Managing Game Servers from My Phone with AMP

I run a few Minecraft servers for friends — Adventure Bros, Hollowpoint, Holocraft. They're managed through CubeCo AMP (Application Management Panel), which is a solid self-hosted game server platform. AMP has a web UI, but I wanted the same phone-first experience I built for my homelab services. So rather than make a whole new app, I added a second tab to Galaxy Lab.

What AMP Gives You

AMP runs each game server as an instance under a controller node, and it exposes a REST API for everything. Each running instance reports real-time metrics: CPU usage, memory usage against a configured limit, and active player count. You can also start, stop, and restart instances through the API — which is exactly what I needed.

The Game Servers Tab

The new tab authenticates against the AMP API on load, pulls the full instance list, and auto-refreshes every 10 seconds — tighter than the 30-second interval on the services dashboard, since game server state changes a lot faster than whether Grafana is reachable.

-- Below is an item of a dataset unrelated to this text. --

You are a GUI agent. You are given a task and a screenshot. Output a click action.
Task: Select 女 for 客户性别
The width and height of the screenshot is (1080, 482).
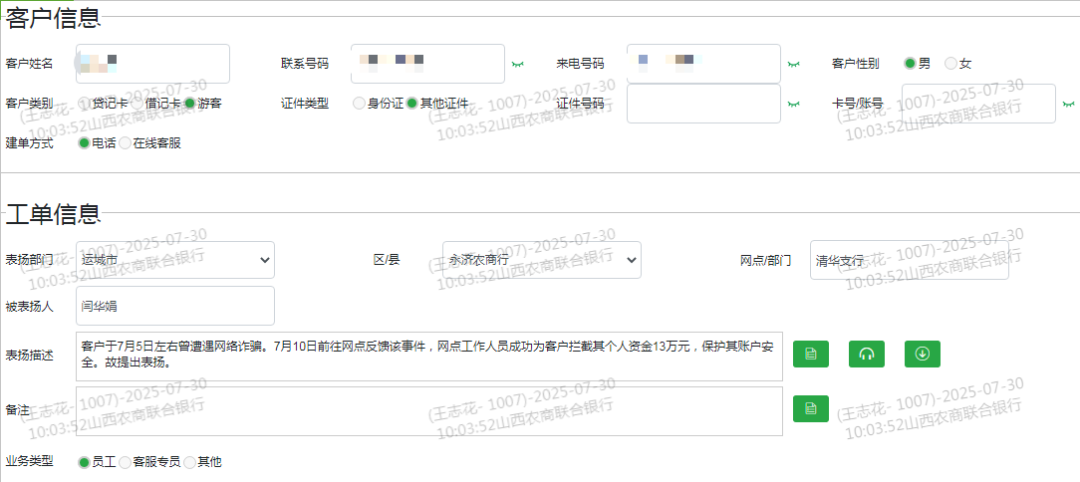951,64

Each server card shows the instance name, game type, and current state (Running, Stopped, Starting, etc.). While a server is running you get live metric bars for CPU, memory, and player count, color-coded from green to yellow to red as load climbs. Disk usage shows up underneath. At the bottom of each card are action buttons — Start when the server is stopped, Restart and Stop when it's running — with a spinner while the action is in flight. If the AMP session expires in the background, the app re-authenticates silently before retrying.

Getting It Reachable

The AMP management panel runs on a private IP, so to reach it from my phone without a VPN I routed it through the same Traefik setup that fronts everything else in the lab. The one detail: the DNS entry needed to be set to grey cloud in Cloudflare (DNS-only, no proxy) so API calls from the app get through cleanly. AMP handles its own authentication, so no additional auth layer was needed on top.

What's Next

This is a solid v1. On the list for future improvements: push notifications when a server goes down unexpectedly, a view of who's currently online, and maybe a peek at server console output for quick diagnostics. For now though, having live metrics and one-tap controls in my pocket has been a genuine quality-of-life improvement — especially when a friend messages asking why the server is down.